Dimensionnement : ce que dit réellement le NF DTU 60.11 P3
Le dimensionnement des installations est effectué en tenant compte d'intensités pluviométriques minimales chiffrées : pour la France européenne, la valeur à considérer est 0,05 l/m²/s, soit 3 l/m²/min ; pour les DOM, 0,075 l/m²/s, soit 4,5 l/m²/min. L'intensité pluviométrique est affectée d'un coefficient de sécurité dans le cas des chéneaux intérieurs et encaissés, selon les modalités du § 5.3 de la norme. Les documents particuliers du marché indiquent s'il y a lieu de tenir compte du vent dans le calcul du débit — la surface réceptrice A = LR × BR ne tient en effet pas compte des effets du vent.
Pour les gouttières et chéneaux extérieurs avec pente, le tableau 1 du NF DTU 60.11 P3 donne un exemple de calcul de section pour une pente de 5 mm/m, établi d'après la formule de Bazin relative à l'écoulement de l'eau dans les canaux, avec un coefficient de frottement γ pris égal à 0,38 et un débit maximal de 3 l/m²/min. Les valeurs de sections restent valables pour des pentes supérieures à 5 mm/m.
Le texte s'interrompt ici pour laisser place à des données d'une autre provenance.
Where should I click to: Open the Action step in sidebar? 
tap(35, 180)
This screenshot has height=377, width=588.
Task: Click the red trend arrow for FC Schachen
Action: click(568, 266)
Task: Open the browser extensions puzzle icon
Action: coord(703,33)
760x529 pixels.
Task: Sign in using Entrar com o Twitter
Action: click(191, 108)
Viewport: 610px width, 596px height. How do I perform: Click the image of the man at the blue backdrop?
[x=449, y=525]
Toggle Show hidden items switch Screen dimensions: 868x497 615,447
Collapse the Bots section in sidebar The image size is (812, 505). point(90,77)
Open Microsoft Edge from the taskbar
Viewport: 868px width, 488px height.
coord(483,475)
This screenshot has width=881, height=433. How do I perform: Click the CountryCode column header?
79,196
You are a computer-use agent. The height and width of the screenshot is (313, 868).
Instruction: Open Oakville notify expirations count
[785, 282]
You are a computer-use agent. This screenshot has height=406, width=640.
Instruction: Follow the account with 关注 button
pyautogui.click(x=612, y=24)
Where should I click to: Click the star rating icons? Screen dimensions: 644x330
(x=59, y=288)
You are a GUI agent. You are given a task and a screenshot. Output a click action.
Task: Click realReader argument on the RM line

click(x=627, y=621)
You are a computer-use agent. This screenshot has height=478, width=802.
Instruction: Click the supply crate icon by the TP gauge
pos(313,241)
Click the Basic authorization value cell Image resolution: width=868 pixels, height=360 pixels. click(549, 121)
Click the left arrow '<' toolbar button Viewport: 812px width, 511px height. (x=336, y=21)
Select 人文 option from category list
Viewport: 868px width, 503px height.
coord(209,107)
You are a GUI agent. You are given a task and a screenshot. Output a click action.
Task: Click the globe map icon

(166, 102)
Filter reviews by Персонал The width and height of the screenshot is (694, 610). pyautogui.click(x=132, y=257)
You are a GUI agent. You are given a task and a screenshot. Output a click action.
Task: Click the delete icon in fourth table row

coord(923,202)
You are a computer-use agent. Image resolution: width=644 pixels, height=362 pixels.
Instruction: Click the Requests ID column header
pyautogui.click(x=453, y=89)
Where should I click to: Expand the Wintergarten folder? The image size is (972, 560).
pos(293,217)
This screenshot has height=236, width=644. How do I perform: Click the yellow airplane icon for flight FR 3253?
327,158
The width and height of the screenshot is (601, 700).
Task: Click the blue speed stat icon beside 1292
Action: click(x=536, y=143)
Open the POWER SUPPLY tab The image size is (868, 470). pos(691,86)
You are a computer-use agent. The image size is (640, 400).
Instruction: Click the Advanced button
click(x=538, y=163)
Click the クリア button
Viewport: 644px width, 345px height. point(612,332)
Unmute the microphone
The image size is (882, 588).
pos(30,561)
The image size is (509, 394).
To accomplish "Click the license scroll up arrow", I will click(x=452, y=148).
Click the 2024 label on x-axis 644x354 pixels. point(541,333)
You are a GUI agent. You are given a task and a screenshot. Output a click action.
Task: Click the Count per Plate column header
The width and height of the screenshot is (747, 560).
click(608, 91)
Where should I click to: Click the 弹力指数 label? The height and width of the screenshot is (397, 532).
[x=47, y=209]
Pour les gouttières et chéneaux de section carrée ou rectangulaire, les sections doivent être augmentées de 10 % par rapport à ces valeurs ; pour un profil triangulaire, de 20 %. Attention au seuil : les gouttières et chéneaux posés avec une pente inférieure ou égale à 3 mm/m sont considérés comme sans pente et doivent être calculés comme tels, selon les modalités d'application de la NF EN 12056-3.
Le tableau 2 du NF DTU 60.11 P3 est le plus directement utilisable en phase conception : il donne, pour les gouttières courantes et pour un débit de 3 l/m²/min avec une pente d'au moins 5 mm/m, la section et la surface en plan maximale des toitures desservies. Gouttière demi-ronde de 25 : 57 cm² pour 35 m². Demi-ronde de 33 : 113 cm² pour 95 m². Demi-ronde de 40 : 174 cm² pour 180 m². Gouttière lyonnaise ou flamande de 25 : 43 cm² pour 25 m². Lyonnaise ou flamande de 33 : 100 cm² pour 85 m². Gouttière à l'anglaise de 65 : 357 cm² pour 505 m². Gouttière carrée de 33 : 104 cm² pour 80 m². Gouttière carrée de 40 : 157 cm² pour 140 m².
Descentes et naissances : débits admissibles et surfaces desservies
Le NF DTU 60.11 P3 pose un principe souvent ignoré : en général, le débit du système d'évacuation des eaux pluviales dépend plus du débit de la naissance ou de l'avaloir que de celui de la descente. Autrement dit, augmenter le diamètre de la descente sans reprendre la naissance ne résout rien.
Le tableau 3 donne le débit d'évacuation admissible Qrwp en fonction du diamètre intérieur de la descente, pour un taux de remplissage de 0,20 : 60 mm → 1,2 l/s ; 65 mm → 1,5 ; 70 mm → 1,8 ; 75 mm → 2,2 ; 80 mm → 2,6 ; 85 mm → 3,0 ; 90 mm → 3,5 ; 95 mm → 4,0 ; 100 mm → 4,6 ; 110 mm → 6,0 ; 120 mm → 7,6 ; 130 mm → 9,4 ; 140 mm → 11,4 ; 150 mm → 13,7 ; 160 mm → 16,3 ; 170 mm → 19,1 ; 180 mm → 22,3 ; 190 mm → 25,7 ; 200 mm → 29,5 ; 220 mm → 38,1 ; 240 mm → 48,0 ; 260 mm → 59,4 ; 280 mm → 72,4 ; 300 mm → 87,1. Le débit maximum d'une descente de section non circulaire (a × b) peut être considéré comme égal à celui d'une descente circulaire de diamètre équivalent d = 2ab/(a + b). Lors du regroupement de descentes, le diamètre du tuyau commun est calculé en additionnant les débits de chaque descente.
Le tableau 4, relatif aux naissances, donne directement la surface en plan des toitures desservies jusqu'à un diamètre de 160 mm, la forme de la naissance n'ayant alors pas d'importance : Ø 60 → 40 m² ; Ø 70 → 55 m² ; Ø 80 → 70 m² ; Ø 90 → 91 m² ; Ø 100 → 113 m² ; Ø 110 → 136 m² ; Ø 120 → 161 m² ; Ø 130 → 190 m² ; Ø 140 → 220 m² ; Ø 150 → 253 m² ; Ø 160 → 287 m². Au-delà de 160 mm, le tableau 5 donne les valeurs en fonction de la forme de la naissance. Ces valeurs sont bien plus favorables que les règles empiriques couramment utilisées : c'est le tableau normatif qui fait foi.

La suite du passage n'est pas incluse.